A livello mondiale è stata effettuata una stima della distruzione di valore degli “attivi” di ogni tipo, intendendo per attivi i beni e le proprietà di famiglie, imprese, stati, enti locali, provocata dalla crisi: ebbene il calcolo della rovina prodotta della mutazione del “mercato” va da un minimo valutato in 25-28 trilioni di dollari a un massimo di 100 trilioni, 1,8 volte il Pil mondiale. Di questa ricchezza divorata dalla crisi e dalla speculazione fanno parte le abitazioni, gli impianti industriali, le attività commerciali, ma anche i fondi pensione, quelli assistenziali, le assicurazioni, i fondi d’investimento. Chi aveva pensato di investire in sicurezza e garanzie private si trova senza la protezione a pagamento proprio quando il welfare ha finito di essere quel parapioggia – e paraguai – per il quale avevamo pagato tutti tasse e contributi.
Si è combinata l’emergenza del settore privato con quello del settore pubblico, chi ne fa le spese sono i lavoratori e anche i ceti medi, minacciati e penalizzati dalla crisi e dalla cura dell’austerità come da un’arma che riduce i salari, i diritti, le tutele i servizi sociali.
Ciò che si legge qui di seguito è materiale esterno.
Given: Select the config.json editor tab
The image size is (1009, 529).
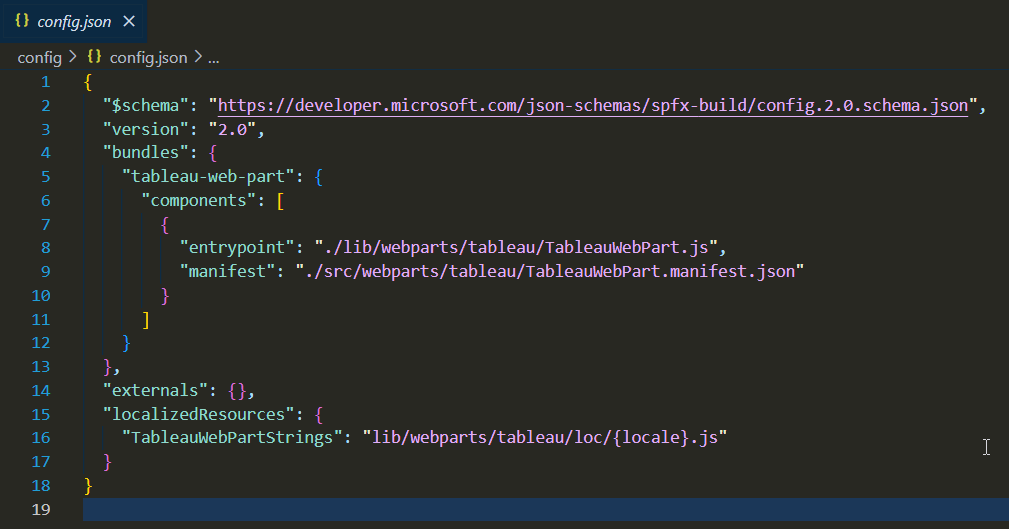Looking at the screenshot, I should (x=74, y=22).
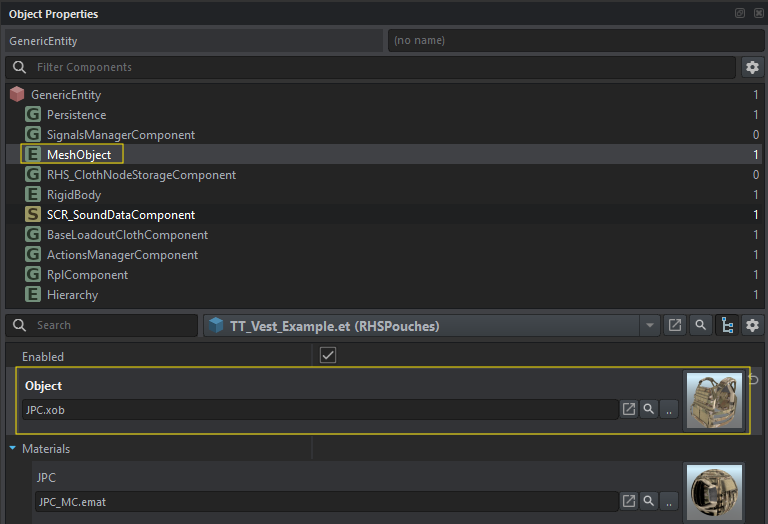Open the prefab TT_Vest_Example.et in new window

pos(675,326)
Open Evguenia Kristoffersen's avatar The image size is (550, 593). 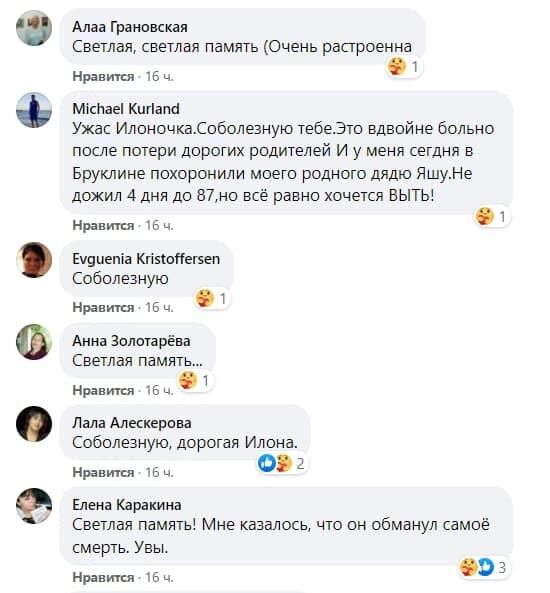(x=34, y=260)
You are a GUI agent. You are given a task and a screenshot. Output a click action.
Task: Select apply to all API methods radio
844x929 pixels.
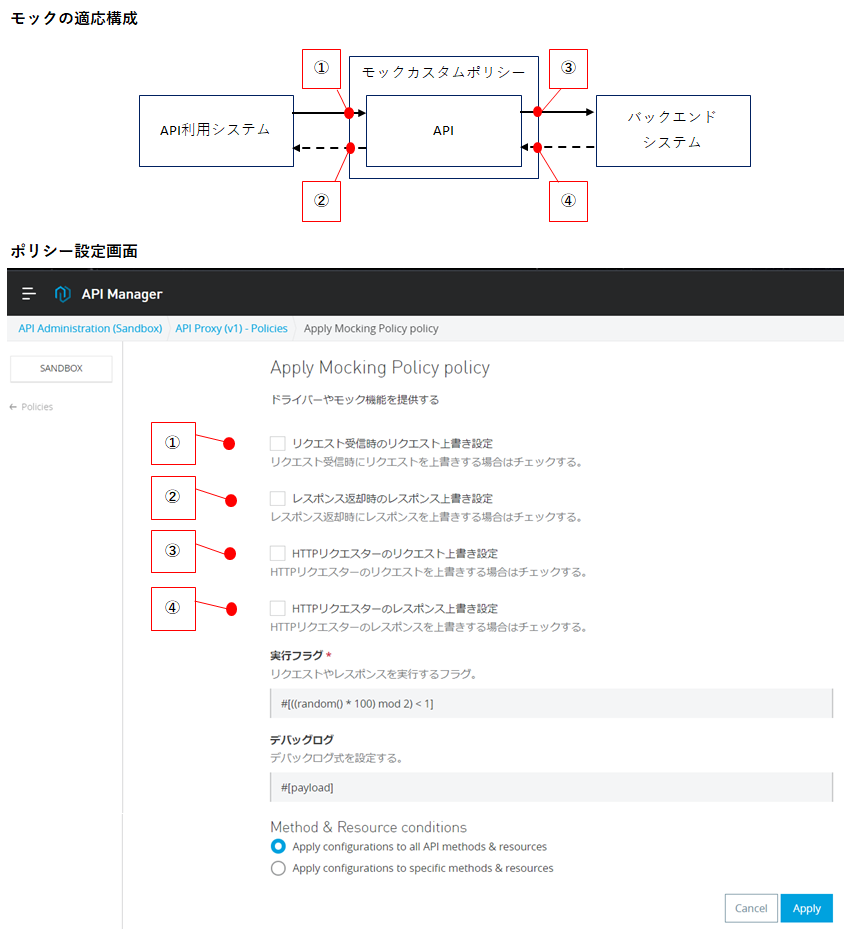tap(279, 847)
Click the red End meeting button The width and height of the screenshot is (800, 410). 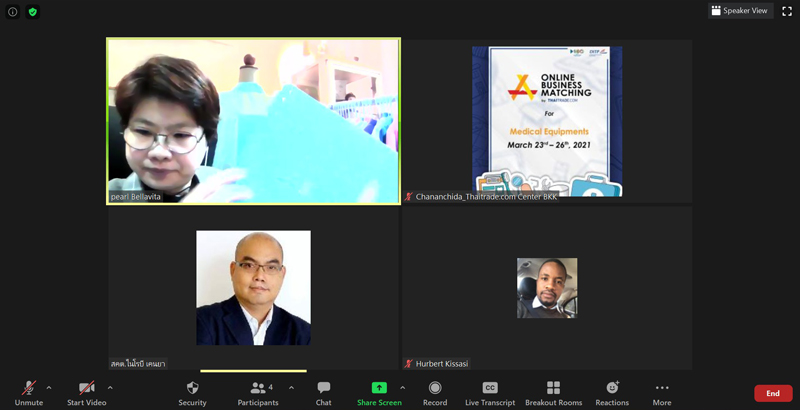pos(772,393)
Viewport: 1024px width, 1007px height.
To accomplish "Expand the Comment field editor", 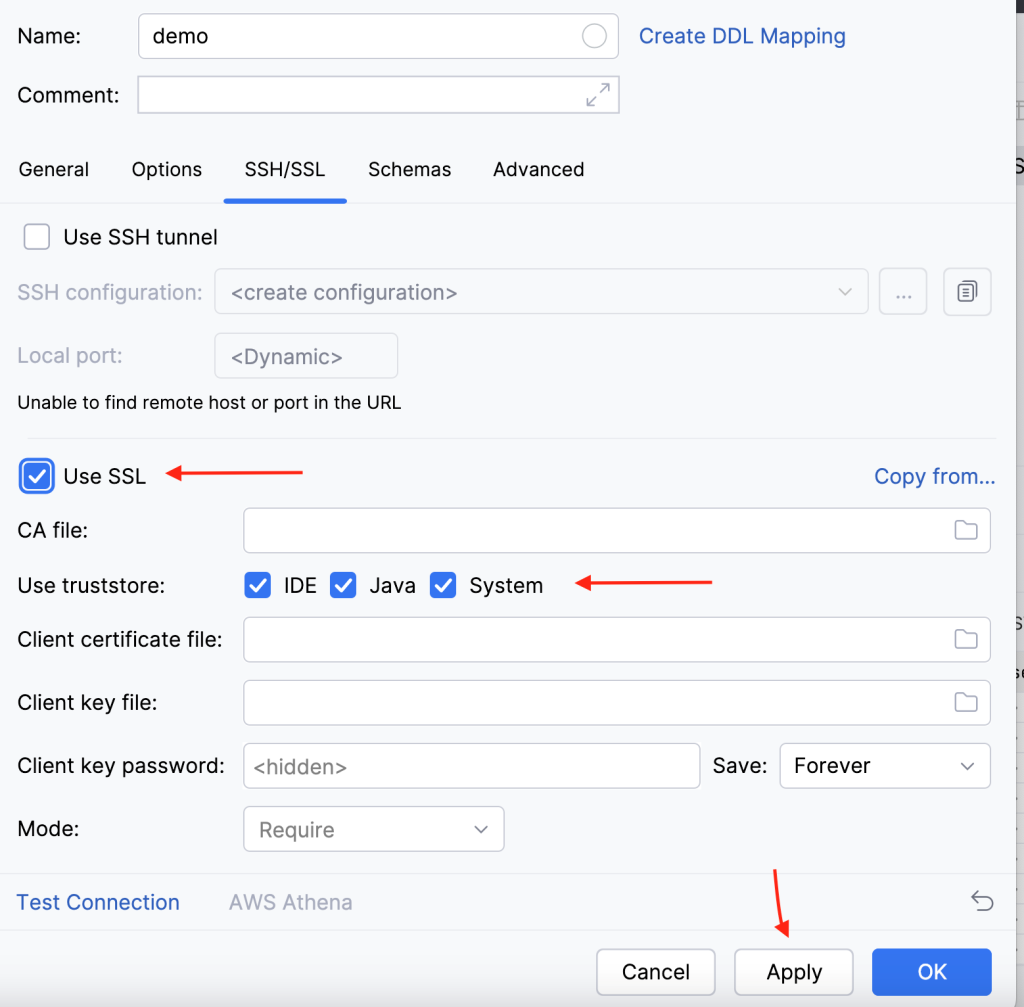I will tap(598, 94).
La crisi finanziaria è diventata crisi economica che a sua volta si è trasformata in crisi sociale, con la perdita del lavoro e la contrazione del potere d’acquisto.

La diagnosi dell’Oms sullo stato di salute del continente, è incompleta. Non denuncia che la depressione sta portando l’Europa al suicidio: la pressione esercitata sulle finanze pubblichi riduce la ricchezza prodotta .e l’occupazione, mentre aumentano le spese sociali per sostenere chi perde il lavoro. I pericoli di dissesto finanziario delle banche, i cui attivi diventano sempre più “illiquidi” si vanno a scaricare sul bilancio degli Stati. Le politiche restrittive basate sui tagli di spesa, su aumenti di tasse, imposte indirette e tariffe, aggravano la situazione, drenando altre risorse dall’economia reale e ostacolando la ripresa. Si aumenta l’età pensionabile e poi si cerca di mandare in pensione anticipata i lavoratori più anziani, si aumenta la flessibilità per rendere più facili i licenziamenti, come se la liberalizzazione del mercato del lavoro permettesse di incrementare la competitività e di rilanciare la crescita dell’economia.
Le forme parossistiche di un potere finanziario auto espansivo che si legittima da sé e legittima il rigore in nome della sua conservazione, in una coazione ad accumulare senza fine e senza limiti, sono il sintomo di una malattia mortale. Bisogna fermarli prima del contagio definitivo della pestilenza, colpendo il bubbone, uscendo da una galera fatta di vincoli senza benefici, di obblighi senza ritorno, di legami senza amicizia.